### What this task involves
Repeat the passage on the ABO locus, starting at "Our analyses of" and ending at "for further discussion.", replacing "visceral fat" with "abdominal fat".
:: Document segment ::
ABO is a well-known pleiotropic locus associated with coronary artery diseases, type 2 diabetes, liver enzyme levels (alkaline phosphatase) and lipid levels [4, 5, 7]. Our analyses highlighted two independent sentinel SNPs in the ABO region: rs2519093 and rs8176741 (r2 = 0.03). The former SNP is trans-acting on E-selectin (protein LYAM2 encoded by SELE), the Insulin Receptor and the CD209 antigen. The latter SNP is trans-acting on the Tyrosine-protein kinase receptor (Tie-1), Cadherin-5 and CD209. Both SNPs were reported as cis-acting eQTL variants for ABO, OBP2B and SURF1, and further queries in public databases indicated that rs8176741 may affect the binding sites for three transcription factors (Myc, MYC-MAX and Arnt), suggesting a complex gene regulation circuitry.
Our analyses of the clinical parameters measured in the Ottawa and DiOGenes studies found significant associations of the controlled proteins with several clinical variables, such as triglycerides, visceral fat, fasting insulin, fasting glucose and HDL (Fig 5); this suggests that the ABO locus might have a role in metabolic health, although further research is needed to confirm this. In particular, the CD209 protein could be a secreted protein, released by M2 macrophages from adipose tissue, with a beneficial role in controlling lipid levels, thereby possibly protecting from developing dyslipidemia and related metabolic complications; see S4 Appendix for further discussion.
:::
:: Material provided ::
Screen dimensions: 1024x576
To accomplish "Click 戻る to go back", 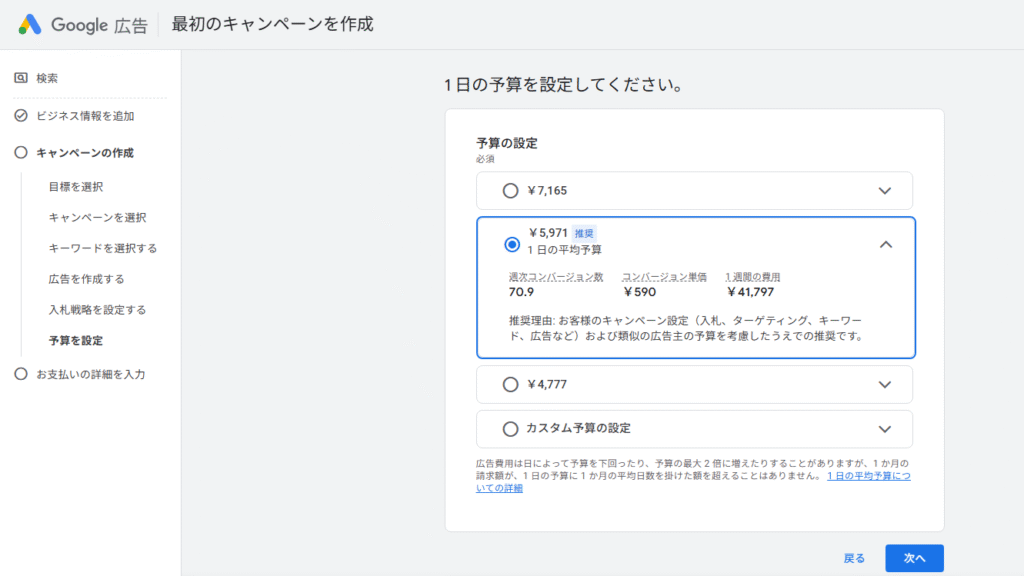I will 852,558.
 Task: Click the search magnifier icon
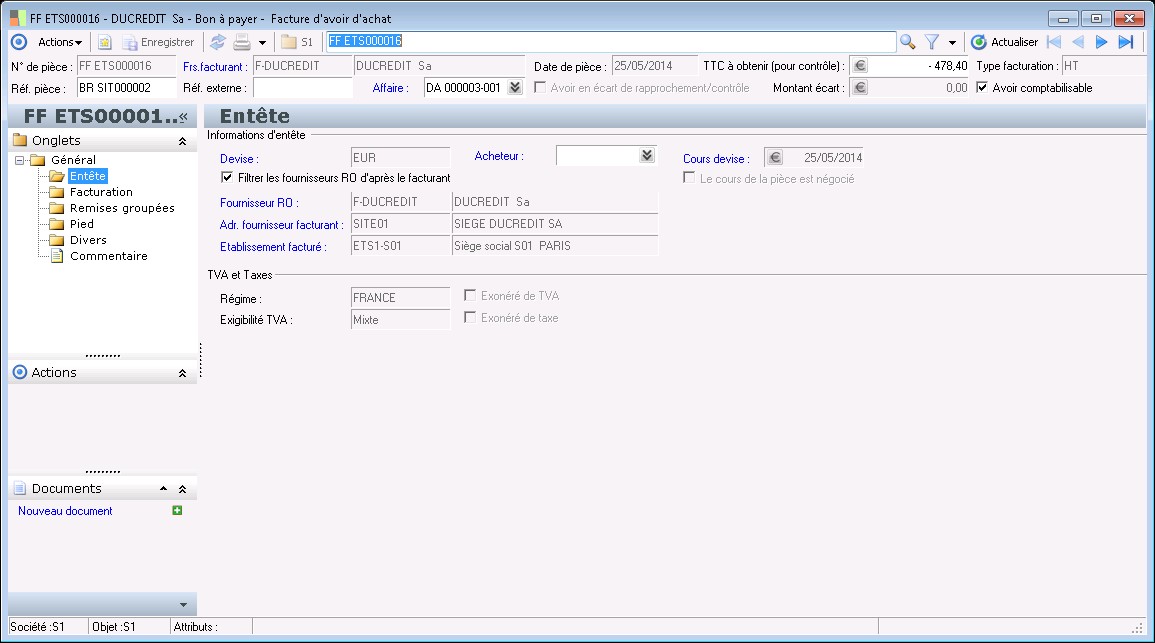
:::
### Task result
Our analyses of the clinical parameters measured in the Ottawa and DiOGenes studies found significant associations of the controlled proteins with several clinical variables, such as triglycerides, abdominal fat, fasting insulin, fasting glucose and HDL (Fig 5); this suggests that the ABO locus might have a role in metabolic health, although further research is needed to confirm this. In particular, the CD209 protein could be a secreted protein, released by M2 macrophages from adipose tissue, with a beneficial role in controlling lipid levels, thereby possibly protecting from developing dyslipidemia and related metabolic complications; see S4 Appendix for further discussion.